Talk about timing... Publics sale magazine just came out with this fish taco recipe. Seems like an awful lot of ingredience which, of course, they push what they sell in the store but I'm sure the recipe can be tweaked.

GRILLED FISH TACOS AND RICE

2 c. water
1 tbsp butter
1-1/2 tbsps fresh cilantro, coarsely chopped
4 Morey's Fish Creations Marinated Seasoned Grill Tilapia; thawed
Juice of 1 lime, divided
1 c. long grain white rice
1-1/3 c. Fresh Express Angel Hair Cole Slaw
4 Azteca flour Tortillas
1/4 c. Publix Deli Artichoke and Spinach Dip
1/4 c.
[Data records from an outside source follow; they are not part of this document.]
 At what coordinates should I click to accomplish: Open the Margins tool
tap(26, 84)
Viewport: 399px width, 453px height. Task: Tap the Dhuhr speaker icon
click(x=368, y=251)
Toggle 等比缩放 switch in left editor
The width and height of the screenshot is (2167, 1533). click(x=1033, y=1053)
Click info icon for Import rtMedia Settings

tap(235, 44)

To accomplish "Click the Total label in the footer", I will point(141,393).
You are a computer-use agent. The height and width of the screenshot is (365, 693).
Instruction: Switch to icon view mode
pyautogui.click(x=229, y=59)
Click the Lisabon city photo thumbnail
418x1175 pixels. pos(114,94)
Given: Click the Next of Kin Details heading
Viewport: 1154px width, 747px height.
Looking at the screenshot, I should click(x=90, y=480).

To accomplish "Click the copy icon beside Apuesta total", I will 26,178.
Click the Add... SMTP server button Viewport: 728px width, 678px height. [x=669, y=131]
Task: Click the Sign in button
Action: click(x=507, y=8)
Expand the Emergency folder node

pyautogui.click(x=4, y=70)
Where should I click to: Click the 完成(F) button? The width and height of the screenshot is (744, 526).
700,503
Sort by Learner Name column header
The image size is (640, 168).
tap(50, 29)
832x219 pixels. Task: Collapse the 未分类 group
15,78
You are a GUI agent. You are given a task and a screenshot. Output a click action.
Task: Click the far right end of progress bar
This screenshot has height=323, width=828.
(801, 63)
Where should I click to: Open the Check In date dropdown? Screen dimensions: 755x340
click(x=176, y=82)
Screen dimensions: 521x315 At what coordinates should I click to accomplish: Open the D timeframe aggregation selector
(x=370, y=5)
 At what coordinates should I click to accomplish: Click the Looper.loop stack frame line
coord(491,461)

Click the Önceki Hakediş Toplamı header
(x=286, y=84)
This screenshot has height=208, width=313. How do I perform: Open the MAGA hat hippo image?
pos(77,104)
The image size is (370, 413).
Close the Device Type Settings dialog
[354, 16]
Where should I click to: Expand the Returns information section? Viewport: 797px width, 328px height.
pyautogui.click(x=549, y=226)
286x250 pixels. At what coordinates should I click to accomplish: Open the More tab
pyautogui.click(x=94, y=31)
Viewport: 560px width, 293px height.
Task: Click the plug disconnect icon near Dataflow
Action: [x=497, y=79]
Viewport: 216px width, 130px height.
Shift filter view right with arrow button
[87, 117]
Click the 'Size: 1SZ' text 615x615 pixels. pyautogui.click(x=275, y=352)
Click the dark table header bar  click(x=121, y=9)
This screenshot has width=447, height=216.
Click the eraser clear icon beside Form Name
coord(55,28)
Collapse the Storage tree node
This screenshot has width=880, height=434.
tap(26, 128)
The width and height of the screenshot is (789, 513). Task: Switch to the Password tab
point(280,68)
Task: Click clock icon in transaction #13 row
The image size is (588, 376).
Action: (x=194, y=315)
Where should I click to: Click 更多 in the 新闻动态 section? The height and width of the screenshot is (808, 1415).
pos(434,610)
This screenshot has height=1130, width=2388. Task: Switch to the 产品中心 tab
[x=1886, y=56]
Chi-Chi's Mild Salsa
1/4 c, sliced black olives

o Preheat 2-sided tabletop gril
o Place water and butter in medium saucepan; cover and bring to a boil on high for rice.
o chop cilantro (leaves only)

1. Squeeze juice of one-half lime (1/2 tbsp) over fish.
2. Stir rice into boiling water, cover,, and reduce heat to low; simmer 20-25 minutes or until water is absorbed (do not stir)
3. Place cabbage and cilantro in medium bowl. Squeeze juice of remaining one-half line (1/2 tbsp) over cabbage; stir to coat and set aside.
4. Place fish on grill; close lid and cook 3-4 minutes until fish is 145 degrees (for flesh separates easily).
5. Heat tortillas in microwave following package instructions.
6. Spread 1 tbsp artichoke dip over each tortilla. Add fish down center; top with cabbage mixture, salsa, and olives. Fold lower edge of tortilla up over filling, fold right side over, and then roll tightly. Fluff rice with fork and serve.